**LISTING**
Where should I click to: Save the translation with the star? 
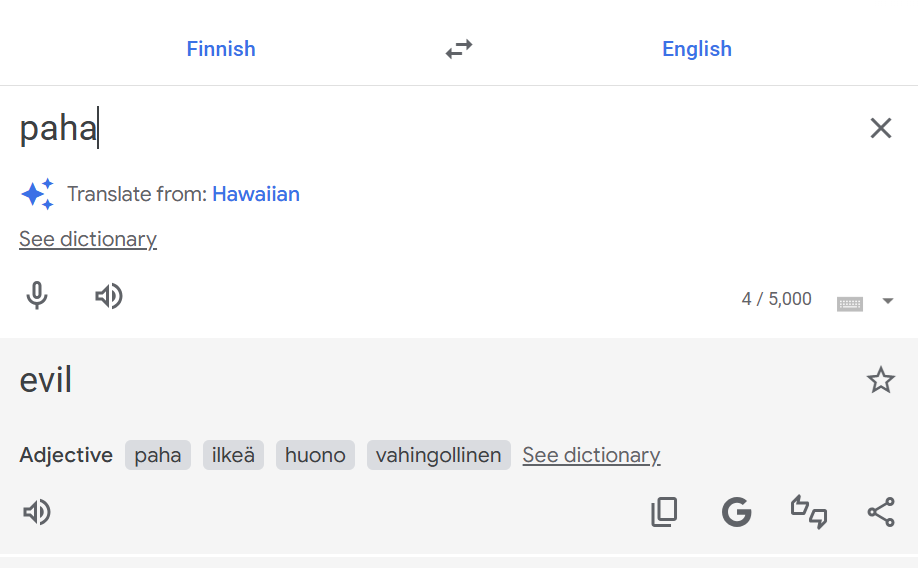880,380
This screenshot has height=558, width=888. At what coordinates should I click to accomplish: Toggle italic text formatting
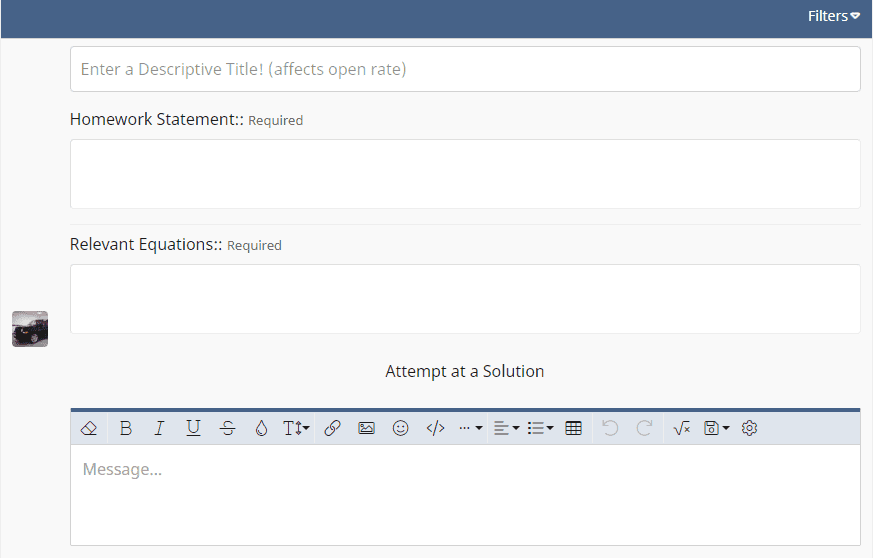point(159,428)
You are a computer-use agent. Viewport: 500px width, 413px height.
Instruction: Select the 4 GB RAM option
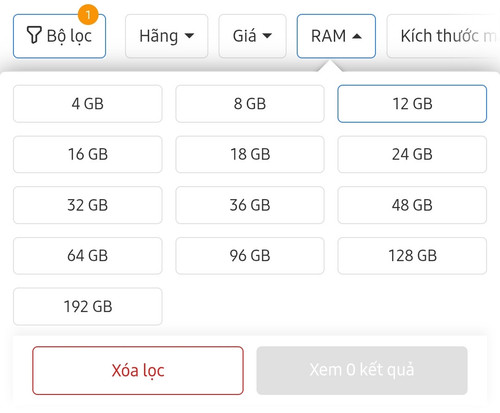click(x=88, y=104)
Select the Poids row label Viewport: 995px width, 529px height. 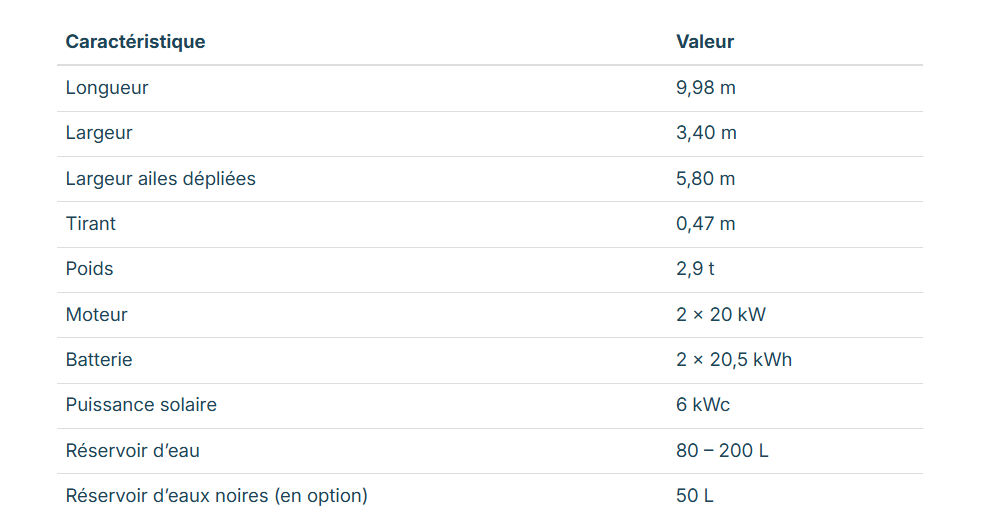[x=90, y=269]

**WHAT TO WORK ON**
Starting at the first line and going down through the line that contains "click(x=88, y=104)", give every line as a numbered list, both ends included. Skip any blank lines and omit the pictures.

**TASK RESPONSE**
1. Where should I click to: Save the translation with the star? 
2. 880,380
3. This screenshot has height=558, width=888. At what coordinates should I click to accomplish: Toggle italic text formatting
4. point(159,428)
5. You are a computer-use agent. Viewport: 500px width, 413px height.
6. Instruction: Select the 4 GB RAM option
7. click(x=88, y=104)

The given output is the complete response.